Valve took the initiative for its Steam Deck by taking ownership of the manufacturing process, but that doesn’t mean there won’t ever be room for established hardware manufactures to get in on the Steam-branded gaming-PC-on-the-go business.
According to IGN, a successful launch of the Steam Deck could open the door for more manufactures to create their own spin on the hardware. The publication sat down with several members of the Steam Deck team at Valve to talk about the device’s future and talk about what the Steam Deck 1.0 will bring to the table. That full chat can be found here.
In regards to future versions of the device, Valve developers say the device is fairly future-proof in its current state but the company both plans to work on new iterations itself and hopes that other manufacturers will take a stab at it as well.
“We look at [the Steam Deck] as just a new category of device in the PC space,” Steam Deck designer Greg Coomer tells IGN. “And assuming that customers agree with us that this is a good idea, we expect not only to follow up in the future with more iterations ourselves, but also for other manufacturers to want to participate in the space.”
Another Steam Deck developer, designer Lawrence Yang, jumps in to add that the operating system powering the device, SteamOS 3, is freely available “for any manufacturer that wants to make a similar product.”
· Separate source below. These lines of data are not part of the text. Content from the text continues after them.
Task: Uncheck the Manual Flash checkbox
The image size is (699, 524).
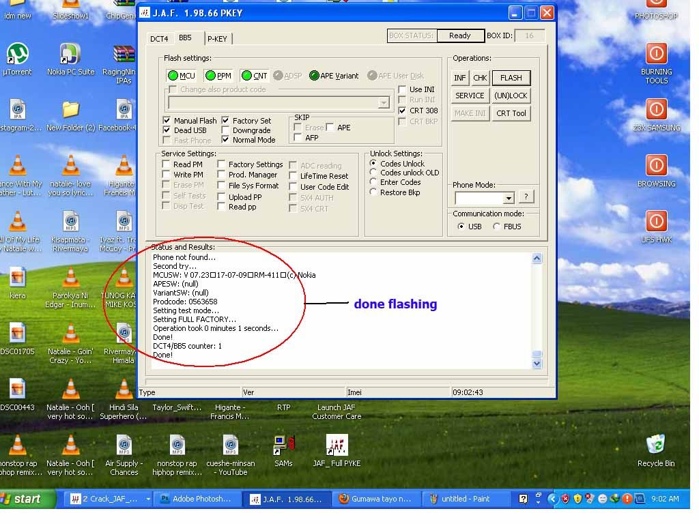Action: 167,121
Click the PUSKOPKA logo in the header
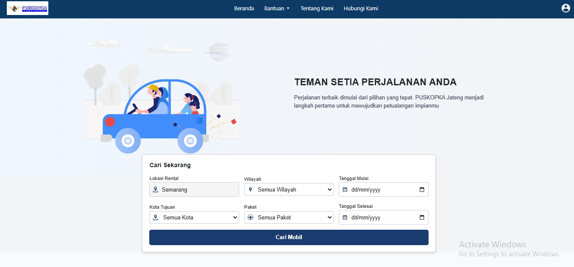This screenshot has width=574, height=267. (28, 8)
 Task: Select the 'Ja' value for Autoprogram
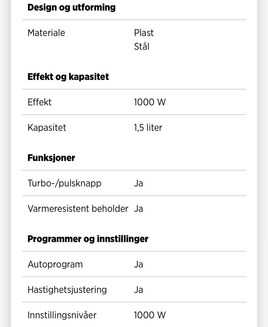tap(138, 265)
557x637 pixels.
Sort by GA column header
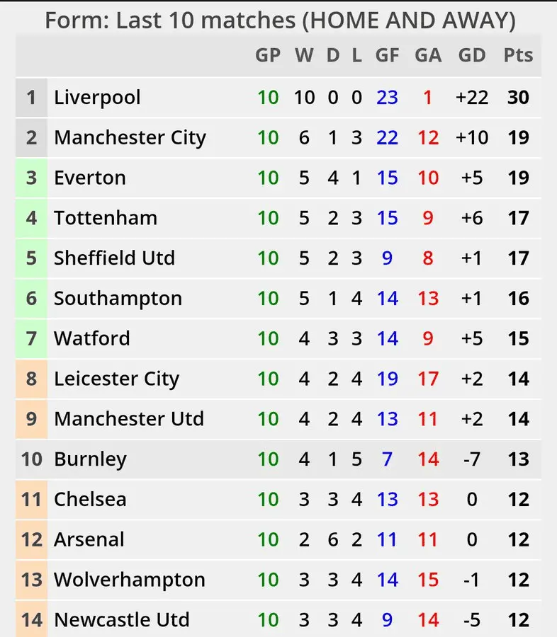[427, 55]
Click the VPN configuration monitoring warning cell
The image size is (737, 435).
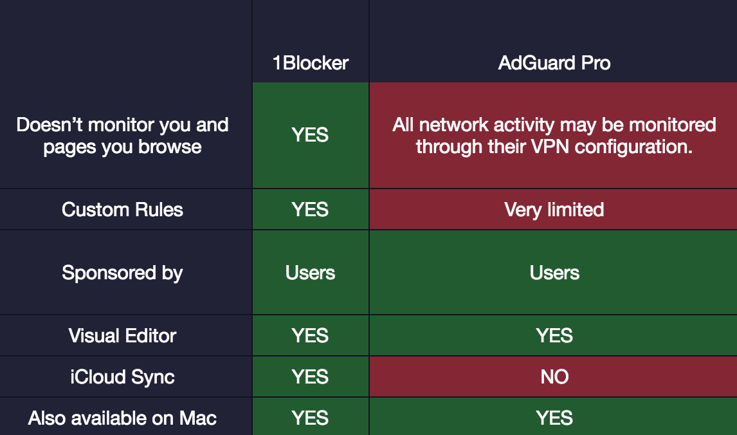point(554,135)
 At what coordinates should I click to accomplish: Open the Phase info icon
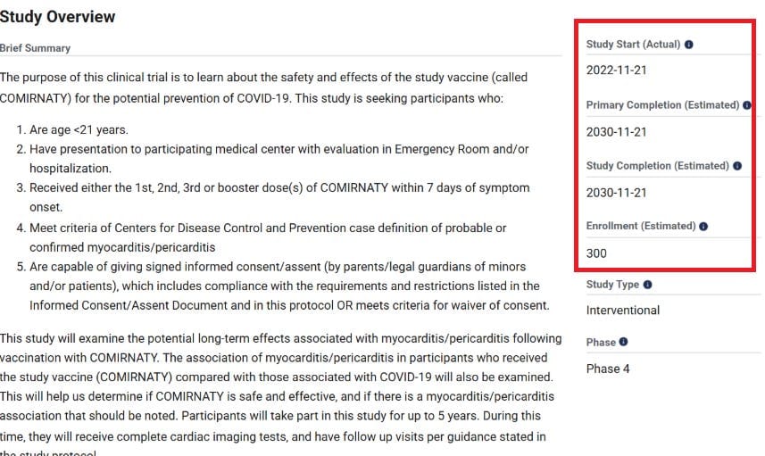[623, 342]
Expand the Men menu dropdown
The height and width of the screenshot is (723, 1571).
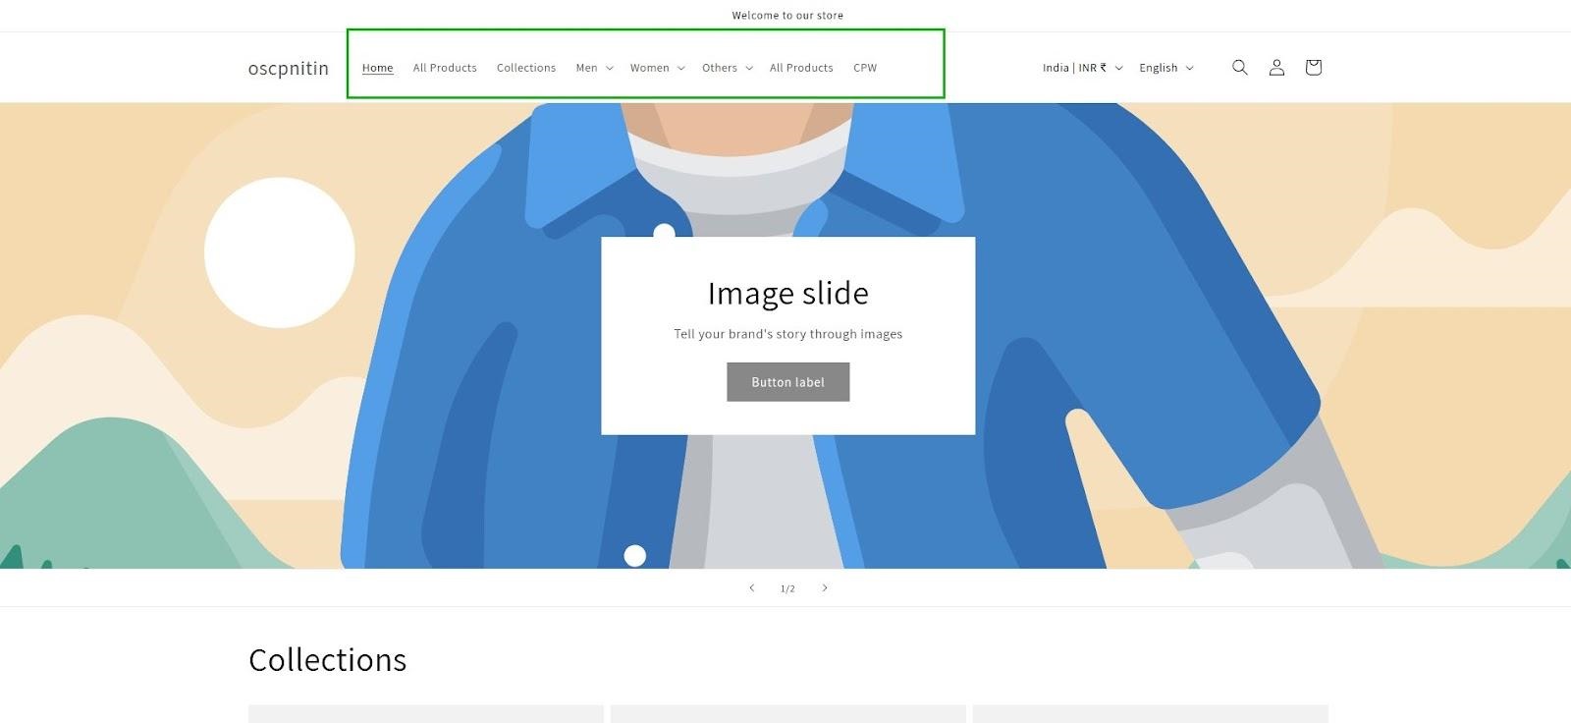pyautogui.click(x=594, y=68)
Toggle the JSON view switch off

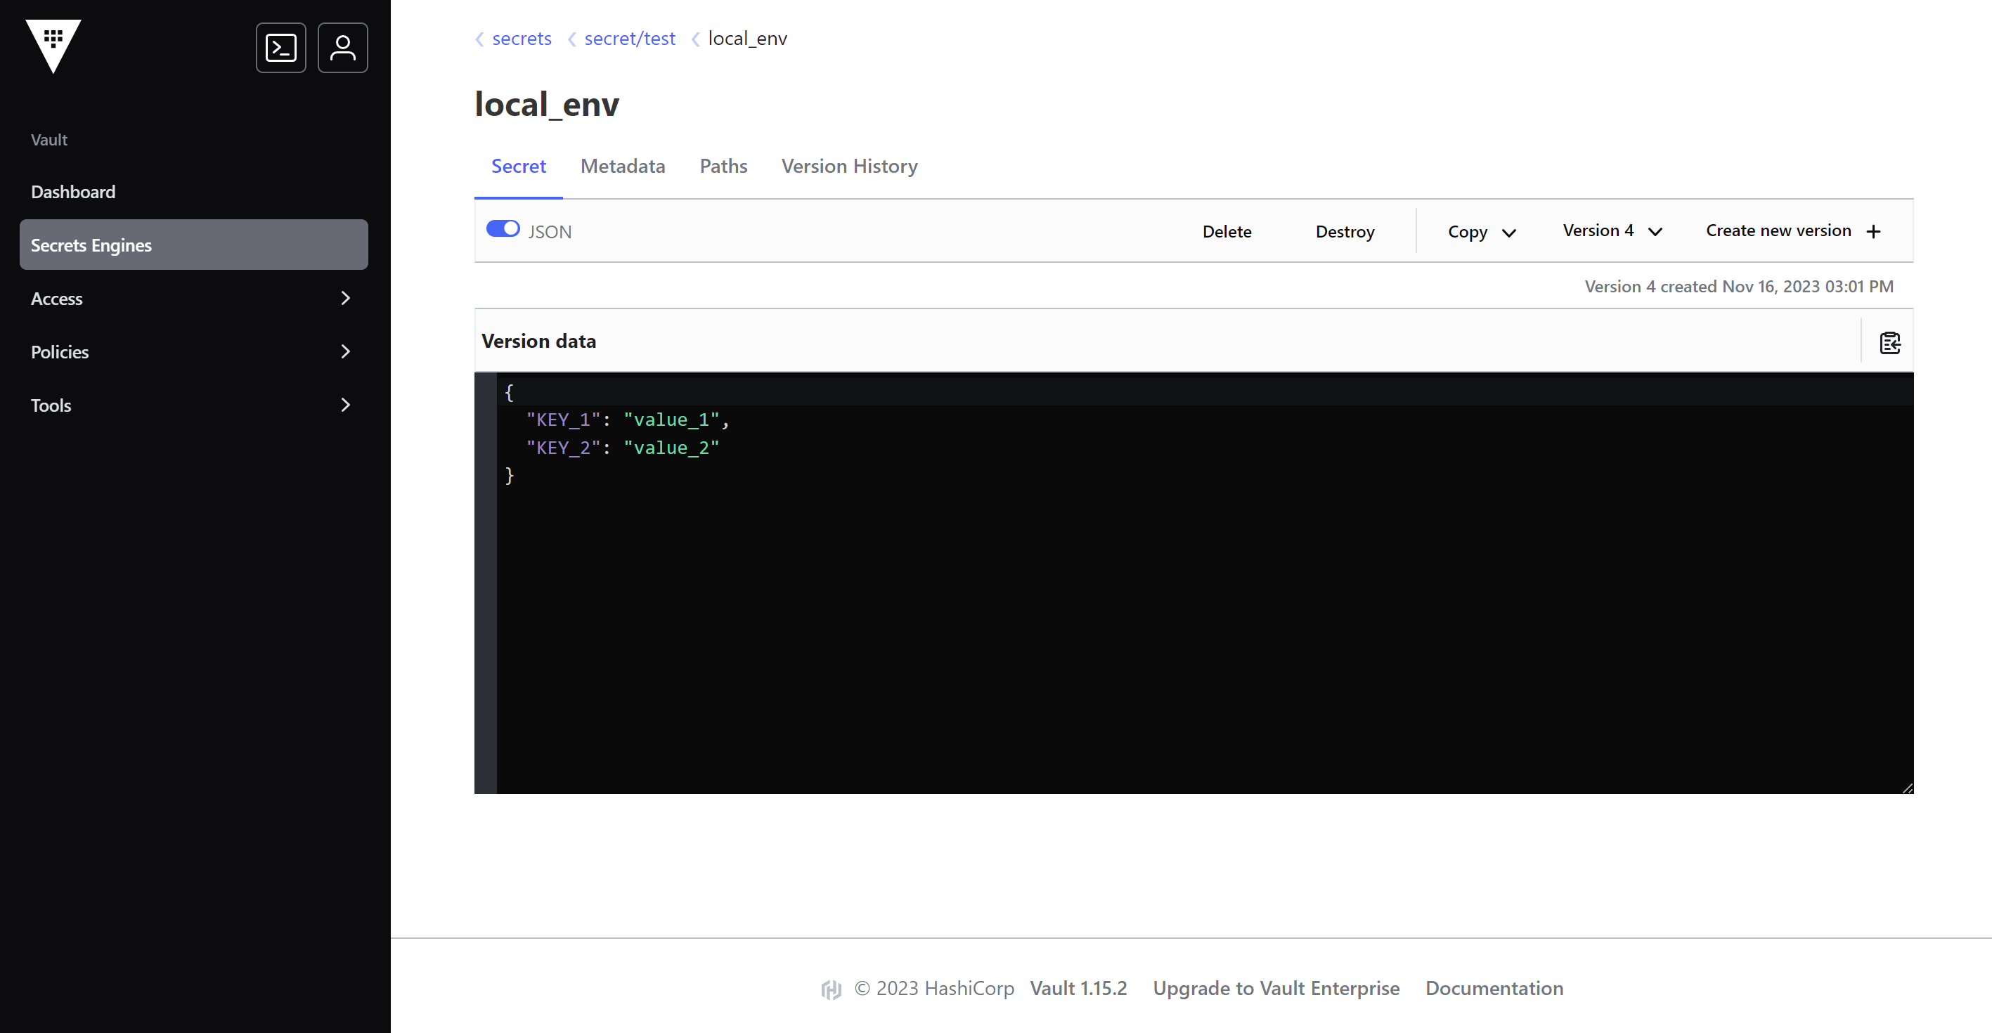tap(503, 229)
Valve is no stranger to working with outside hardware manufacturers on the odd physical product. The company notably partnered with HTC when it made its HTC Vive VR headset, but what likely comes to mind first is Valve’s quietly sunset Steam Machine program. First officially revealed in 2013, Steam Machines were announced as pre-built PCs designed for living room use that would be powered by a Linux-based operating called SteamOS.
While Valve opted to start things off with a single self-made model for its Steam Deck handheld, the initial run of Steam Machines were to be made by several different developers with a variety of price tags and hardware specifications across the entire range. The hardware never really took off in a powerful way however, likely hampered by launch delays and, later on, a just a lack of consumer interest. The hardware’s listing was quietly removed from the Steam platform in 2018.
With lessons likely learned from the Steam Machine Saga, Valve is starting this latest foray into game hardware off in a much more focused way. However only time will tell if that approach will eventually make the difference and bring the success that would encourage more hardware makers to get on board.